Folks.... what exactly is Ip spoofing ???... I hear that it can be done only through Unix... Why is that ???
Printable View
Folks.... what exactly is Ip spoofing ???... I hear that it can be done only through Unix... Why is that ???
IP spoofing is sending IP packets with a different "source" IP address than your own.
No, it cannot only be done through Unix.
IP spoofing is used by some crackers - mostly for denial of service attacks.
Obviously when your machine sends spoofed packets, it cannot get the responses to them because those go somewhere else.
Spoofing DoS (particularly DDoS) attacks are pretty difficult to stop because you can't block the packets by IP because they can have random spoofed IPs.
Some tools also use spoofed IPs, for example nmap's "Idle scan" uses spoofed IPs to bounce scans off another machine. This is clever.
Slarty
Thanks ! ... But i heard that OSs like windows dont allow such low level stuffs.. is it true ??
Not really.Quote:
Originally posted here by Waveshifter
Thanks ! ... But i heard that OSs like windows dont allow such low level stuffs.. is it true ??
There are a few features of nmap which don't work in the Windows version AFAIK - I don't know if the ones which require spoofing are involved.
However, I'm sure it is possible under Windows for apps to spoof packets, just not necessarily so easy as (for example) Linux.

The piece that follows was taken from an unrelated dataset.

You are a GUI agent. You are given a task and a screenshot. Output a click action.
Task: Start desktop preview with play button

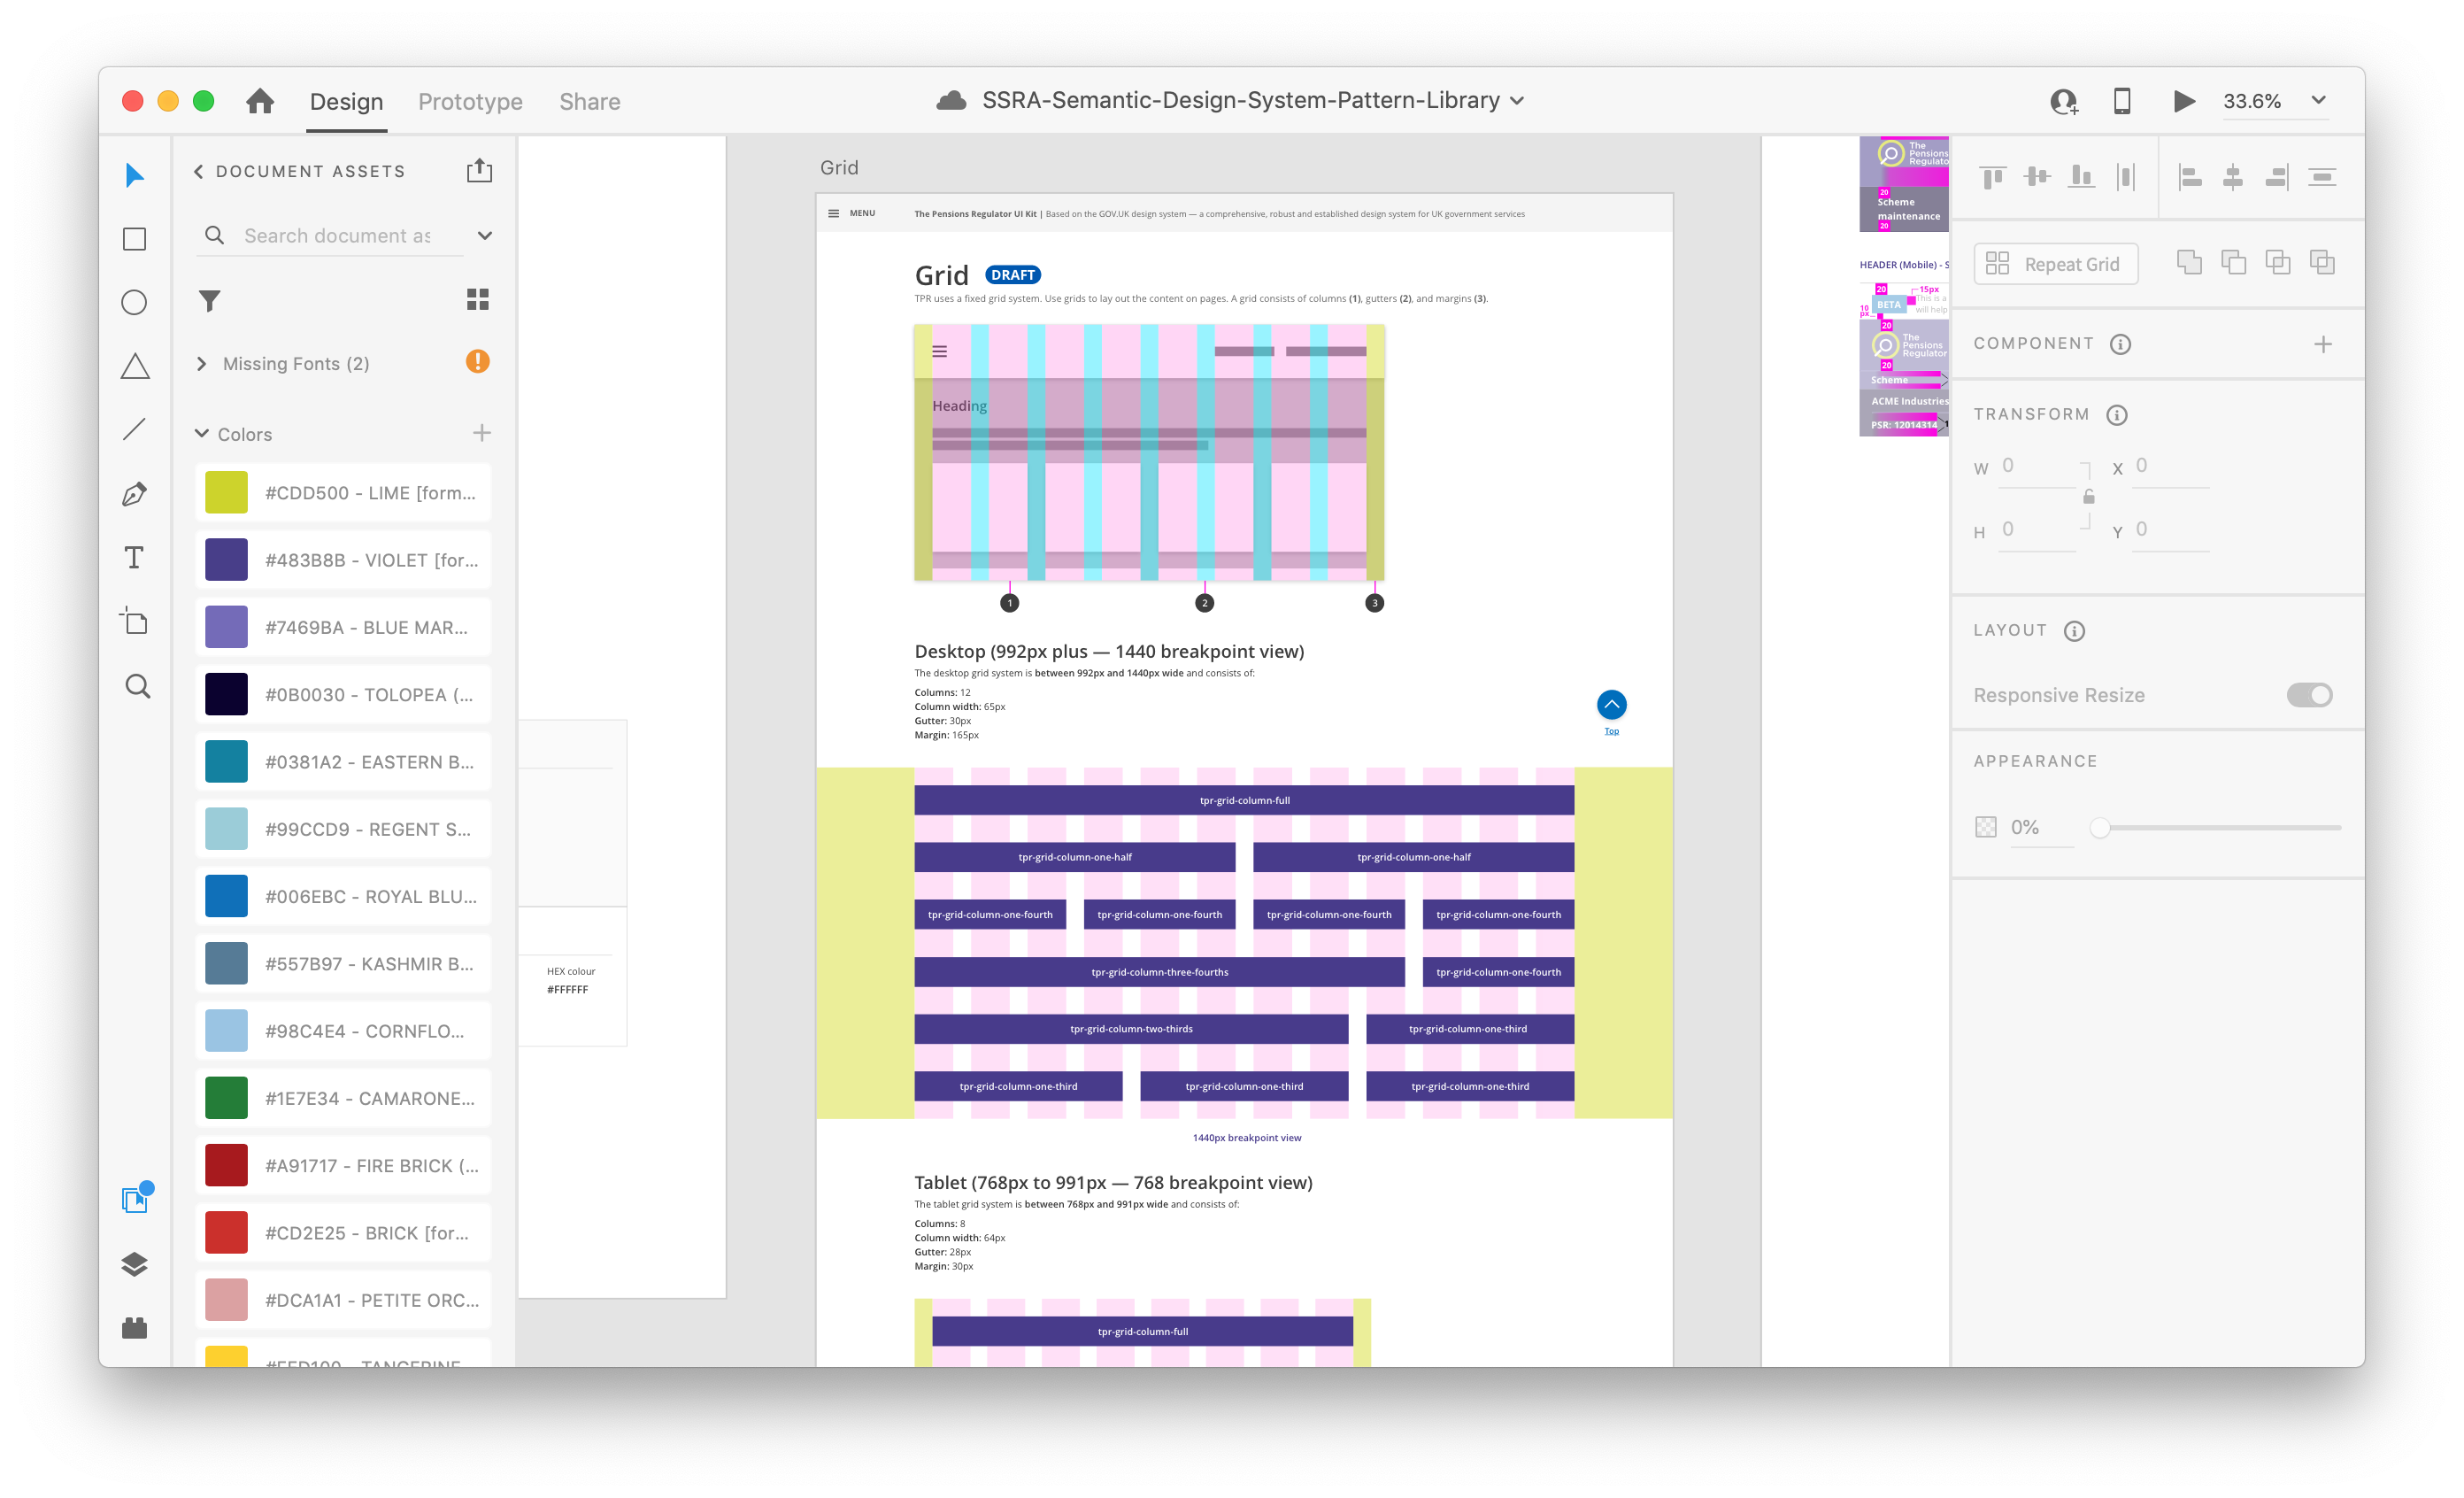(x=2184, y=101)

It is true that a script kiddie with a copy of Visual Basic probably couldn't achieve this - but it's hardly suprising.
Slarty
IP spoofing is very much possible under windows. There are quite a few l33t h4x0r applications that do this or something like it.
Cheers,
cgkanchi
Correct me if i am wrong but ithink that ip spoofing is not only for dos attacks...by Ip spoofing you can do a lot of thinks... kevin mitnick had once attacked a network by using ip spoofing...see the attached file...the meaning of it is that you change an ip into a fake one...
Generally, IP/DNS spoofing is used to assume the identity of someone (host) to attempt to avoid detection and have interaction with the another host. You must have an indepth knowledge of TCP/IP, sequence numbers, etc. But inorder for the villian to accomplish his deed, he must first disable the other host (IP) and masquerade as that host. There's a whole bunch of folks in jail just waiting for new cellmates! ;) You might want to steer clear of this.
Wave, check out this link, it's a brief explanation of IP Spoofing and the type of attacks that can be generated using IP Spoofing. This will maybe help you better understand what exactly is going on when someone spoofs IP's.
IP Spoofing
IP spoffing has many applications:
1) DDoS
2) DoS
3) Man-In-The-Middle Attacks
4) Session Hijacking
5) Exploiting Trusted IP's (ie. firewalls...linux's rshell)
If you would like some info on any of those topics, i can point you to a vast amount of information.
TheTempest
Why not just post them?Quote:
If you would like some info on any of those topics, i can point you to a vast amount of information.